Since 2008, and as a direct result of the SESRC's work, Actegy has (6):
- Progressed from a single to a multi-product brand built around the
Revitive range, with enhanced marketing collateral;
- Built a patent portfolio for its range of circulation boosters. Actegy
had no Intellectual Property prior to its engagement with the SESRC;
- Evolved from an on-line retailer to a medical device manufacturing
- Become the market leader in the circulation booster product category
with sales over the period 2008-2012 of £53.1M;
- Generated net profits of £1.32M on sales of £16.3M in its most recent
audited accounts in 2012;
- Expanded its sales in overseas territories from zero in 2008 to £10.5M
- Created 22 direct new jobs with significantly more indirect jobs in
manufacturing, distribution and marketing;
- Won a Red Dot Good Design international award in 2012 for Revitive IX
- Been recognised for two consecutive years (2010 (4th) and
2011 (17th)) as one of the fastest growing companies in the
Sunday Times Fast Track 100 list, one of only 2 companies to remain in
the top 20 for two consecutive years (2).
A Director of Actegy has stated that: "the collaboration with LSBU
continues to enable us to differentiate our products and allow us to enter
new markets" (6).
A leading consultant cardiovascular surgeon has commented "We have
used Revitive and have found that it is very effective at stimulating
the muscles of the feet and lower legs, causing a very good increase in
blood flow. I am so impressed that I will be using it myself" (8).

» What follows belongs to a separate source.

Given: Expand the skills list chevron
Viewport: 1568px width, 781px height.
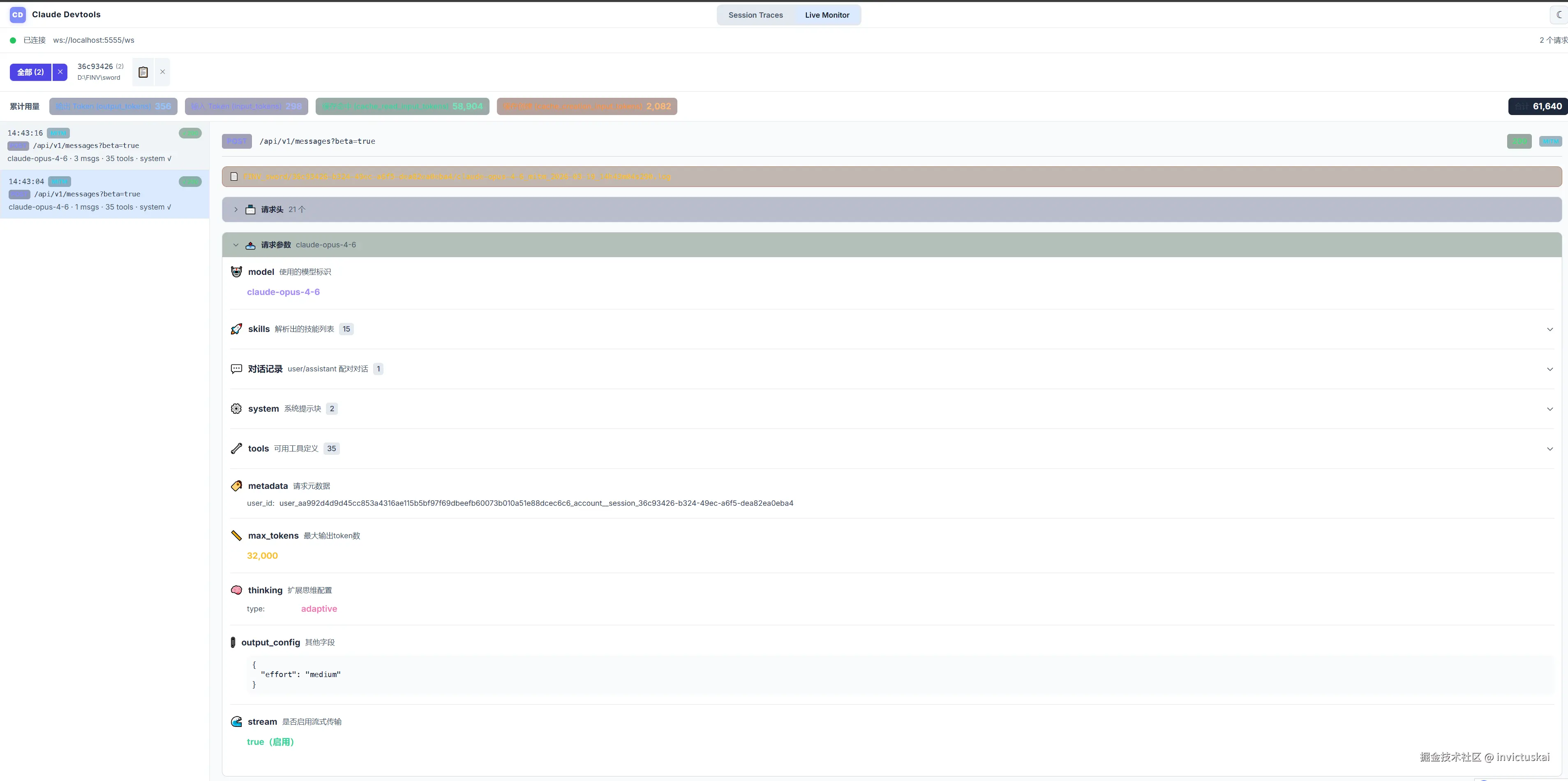Looking at the screenshot, I should coord(1549,329).
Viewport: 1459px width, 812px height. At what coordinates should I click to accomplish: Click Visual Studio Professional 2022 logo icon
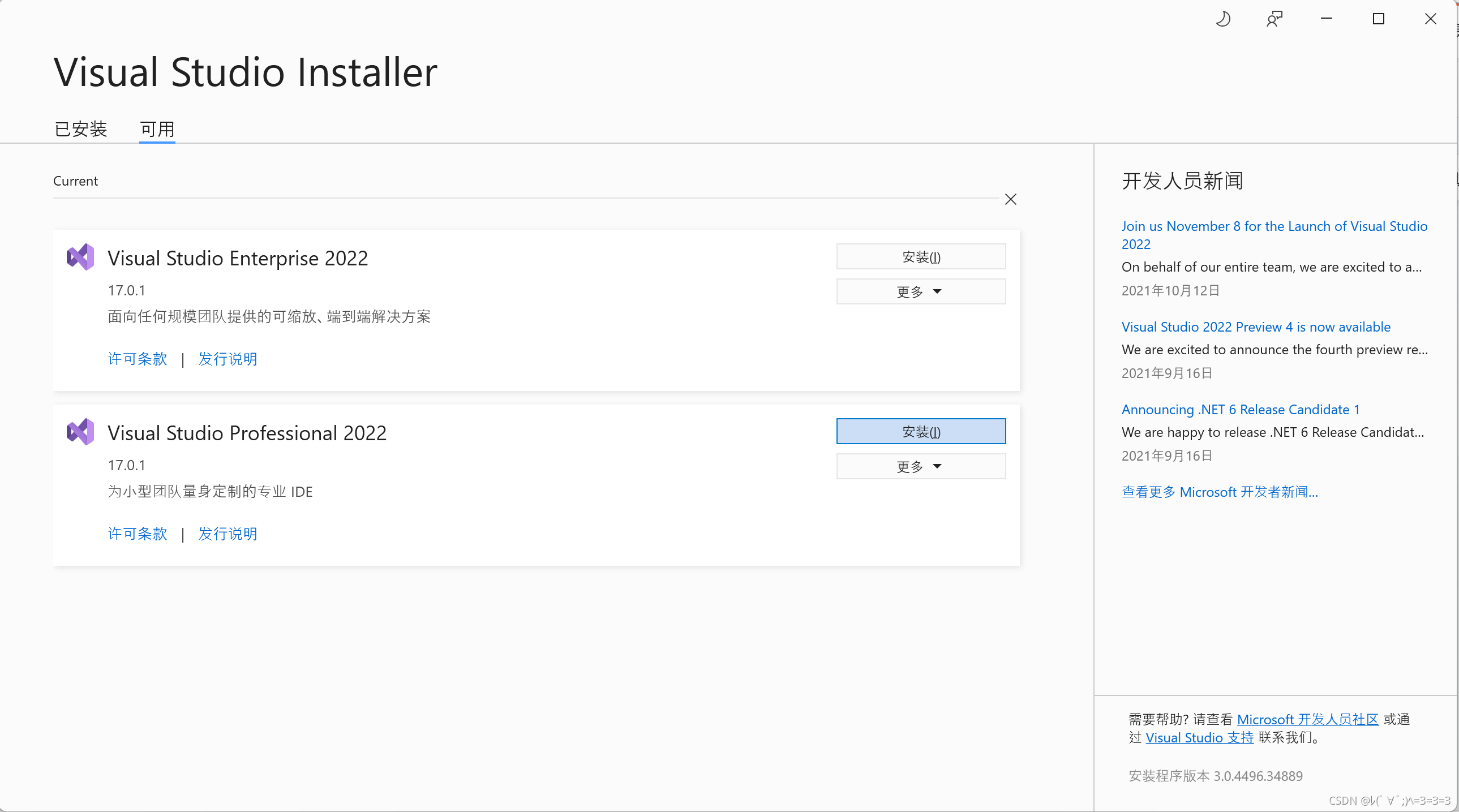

There are many positive testimonials to the benefits of Revitive on
social and commercial web sites. For example, Sir Steve Redgrave is quoted
on the Boots web site extolling the value of Revitive (8) and a Type 2
diabetic posted on Amazon that "the Revitive IX Circulation Booster
feels as though it really does me a lot of good in terms of maintaining
good circulation in my feet and ankles, and, my ankles no longer swell"
The relationship between Actegy and the SESRC continues to this day with
total contract research and consultancy awards of £239,000 to the SESRC up
to 31st July 2013. The Head of the SESRC is currently a
consultant to Actegy to advise and guide on the clinical trials of its
RevitiveIX circulation booster, which will allow the product to achieve
510K FDA Certification, allowing the device to be sold as a medical device
in the US and other countries.
Sources to corroborate the impact
- Contact: Director, Actegy Ltd
- Patent Application No. for : Isorocker - WO2013024241
- Patent Application No. for : Wide-Pulse and On/Off - WO2013150257
- Patent Application No. for : Conditioning Pulse - WO2013144544
- Independent Consultant's (The Innovation Partnership) Report, 2013 —
Contact: Managing Director, The Innovation Partnership. Report covers an
interview with a Director of Actegy Ltd on the SESRC's involvement and
contribution to Actegy's development and performance post 2008.